Guowang ist stark in staatliche Strukturen eingebunden und wird von Führungskräften aus großen Staatsunternehmen geleitet. Dies führt zu einem traditionellen und hierarchischen Führungsstil, der schnelle Entscheidungen und Flexibilität reduziert. Qianfan dagegen operiert modern und marktorientiert und hat Führungskräfte mit unternehmerischer Erfahrung eingestellt, was den Fortschritt beschleunigt. Die internationalen Marktchancen von Qianfan sind nicht zu unterschätzen. In vielen Ländern sorgt die politische Verflechtung von Elon Musk mit der US-Regierung für Skepsis gegenüber Starlink.

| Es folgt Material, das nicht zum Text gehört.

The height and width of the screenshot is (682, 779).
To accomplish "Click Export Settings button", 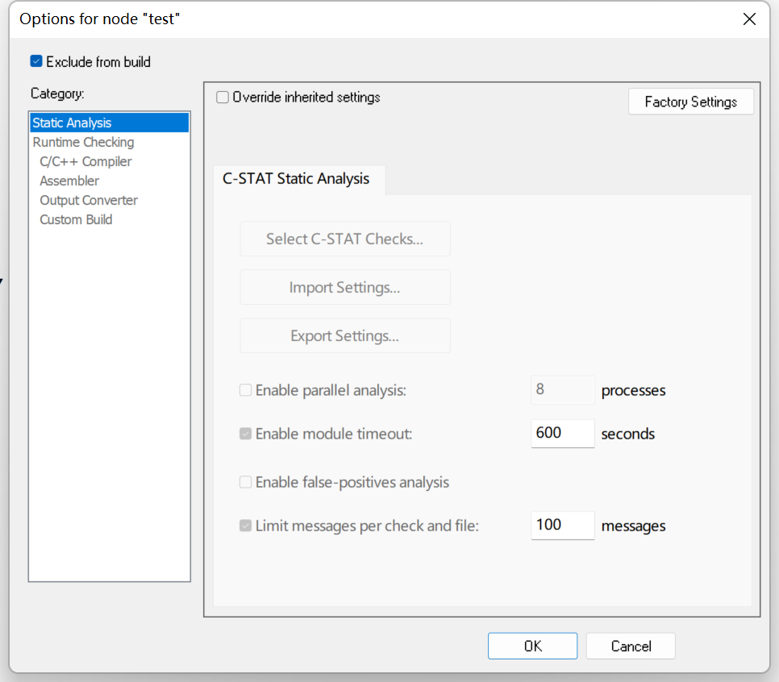I will (x=345, y=336).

Beispielsweise wurden Starlink-Dienste in einigen Konfliktregionen, wie der Ukraine während des Kriegs, eingeschränkt. Zudem setzt Starlink seine Satelliten so ein, dass Daten ohne lokale Gateways übertragen werden können – ein Punkt, der bei einigen Staaten Bedenken bezüglich Datenkontrolle hervorruft. Qianfan hingegen bietet lokalen Telekommunikationsunternehmen die Kontrolle über den Datenverkehr an, was ein attraktives Argument für Regierungen sein kann, die Souveränität über ihre Netze wahren wollen. Der Ansatz von Qianfan, ausschließlich mit Telekomunternehmen zusammenzuarbeiten und keine direkten Endkundenservices anzubieten, soll Kooperationspartnern mehr Sicherheit geben. Viele Firmen, die mit Starlink kooperieren, beklagen den Verlust von Kunden, die Starlink direkt anspricht.
Qianfan vermeidet diese Problematik bisher gezielt. Dennoch steht der Uhrzeiger für beide chinesischen Projekte unter Druck. Die Internationale Fernmeldeunion (ITU) verlangt, dass Unternehmen innerhalb von sieben Jahren nach der Registrierung mindestens ein erstes Satellitenpaar starten und innerhalb weiterer sieben Jahre regelmäßige Fortschritte nachweisen. Bis 2026 müssen zehn Prozent der geplanten Satelliten im Orbit sein, damit die Frequenzrechte erhalten bleiben. Angesichts des aktuellen Tempos ist fraglich, ob beide Projekte diese Vorgaben erfüllen können.